Certified Machine Learning Associate Databricks Exam Questions and Answers

Question 1

Which of the following machine learning algorithms typically uses bagging?

A. Gradient boosted trees
B. K-means
C. Random forest
D. Linear regression
E. Decision tree

Answer : C

Question 2

The implementation of linear regression in Spark ML first attempts to solve the linear regression problem using matrix decomposition, but this method does not scale well to large datasets with a large number of variables.
Which of the following approaches does Spark ML use to distribute the training of a linear regression model for large data?

A. Logistic regression
B. Spark ML cannot distribute linear regression training
C. Iterative optimization
D. Least-squares method
E. Singular value decomposition

Answer : C

Question 3

A machine learning engineer is converting a decision tree from sklearn to Spark ML. They notice that they are receiving different results despite all of their data and manually specified hyperparameter values being identical.
Which of the following describes a reason that the single-node sklearn decision tree and the Spark ML decision tree can differ?

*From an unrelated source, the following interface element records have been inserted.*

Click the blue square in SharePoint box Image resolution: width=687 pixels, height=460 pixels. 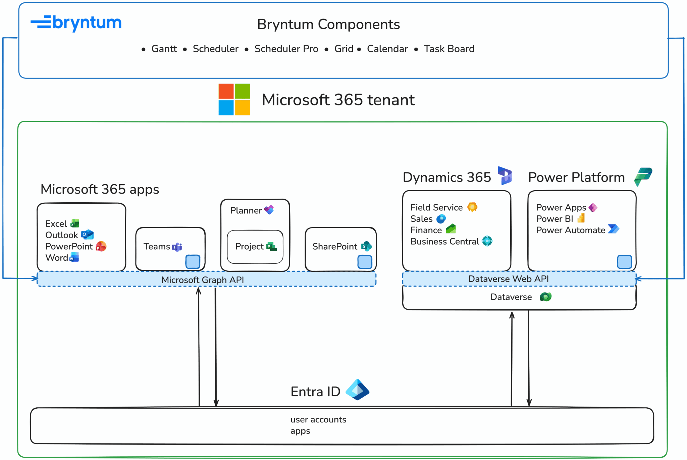click(x=365, y=262)
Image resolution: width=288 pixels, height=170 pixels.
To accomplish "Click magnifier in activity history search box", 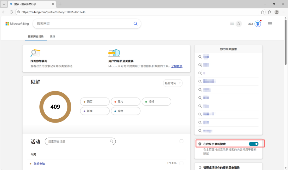I will click(x=111, y=141).
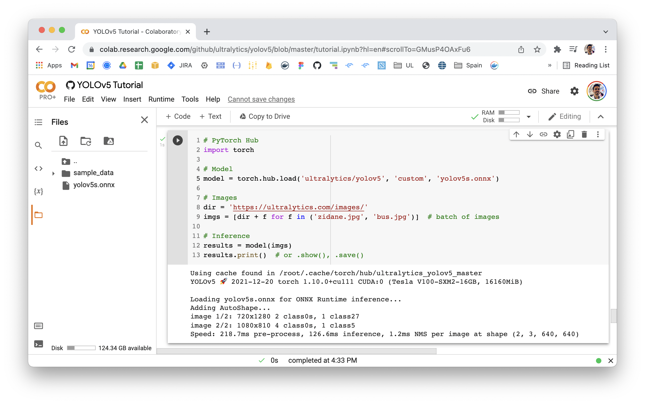Image resolution: width=645 pixels, height=404 pixels.
Task: Move cell down with arrow icon
Action: (x=530, y=134)
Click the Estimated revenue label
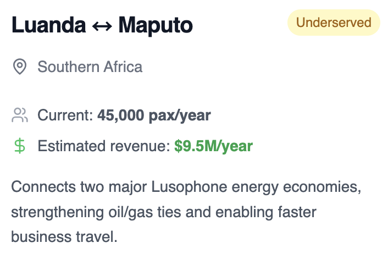The height and width of the screenshot is (254, 388). [104, 146]
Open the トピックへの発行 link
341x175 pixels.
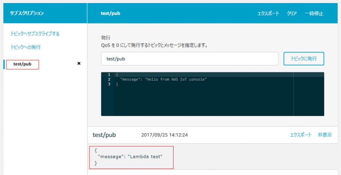(x=25, y=47)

A. Spark ML decision trees test every feature variable in the splitting algorithm
B. Spark ML decision trees automatically prune overfit trees
C. Spark ML decision trees test more split candidates in the splitting algorithm
D. Spark ML decision trees test a random sample of feature variables in the splitting algorithm
E. Spark ML decision trees test binned features values as representative split candidates

Answer : E

Question 4

A data scientist is using MLflow to track their machine learning experiment. As a part of each of their MLflow runs, they are performing hyperparameter tuning. The data scientist would like to have one parent run for the tuning process with a child run for each unique combination of hyperparameter values. All parent and child runs are being manually started with mlflow.start_run.
Which of the following approaches can the data scientist use to accomplish this MLflow run organization?

A. They can turn on Databricks Autologging
B. They can specify nested=True when starting the child run for each unique combination of hyperparameter values
C. They can start each child run inside the parent run's indented code block using mlflow.start_run()
D. They can start each child run with the same experiment ID as the parent run
E. They can specify nested=True when starting the parent run for the tuning process

Answer : B

Question 5

Which of the following approaches can be used to view the notebook that was run to create an MLflow run?

A. Open the MLmodel artifact in the MLflow run page
B. Click the “Models” link in the row corresponding to the run in the MLflow experiment page
C. Click the “Source” link in the row corresponding to the run in the MLflow experiment page
D. Click the “Start Time” link in the row corresponding to the run in the MLflow experiment page

Answer : C

Question 6

A data scientist is developing a machine learning pipeline using AutoML on Databricks Machine Learning.
Which of the following steps will the data scientist need to perform outside of their AutoML experiment?

A. Model tuning
B. Model evaluation
C. Model deployment
D. Exploratory data analysis

Answer : C

Question 7

A machine learning engineer has grown tired of needing to install the MLflow Python library on each of their clusters. They ask a senior machine learning engineer how their notebooks can load the MLflow library without installing it each time. The senior machine learning engineer suggests that they use Databricks Runtime for Machine Learning.
Which of the following approaches describes how the machine learning engineer can begin using Databricks Runtime for Machine Learning?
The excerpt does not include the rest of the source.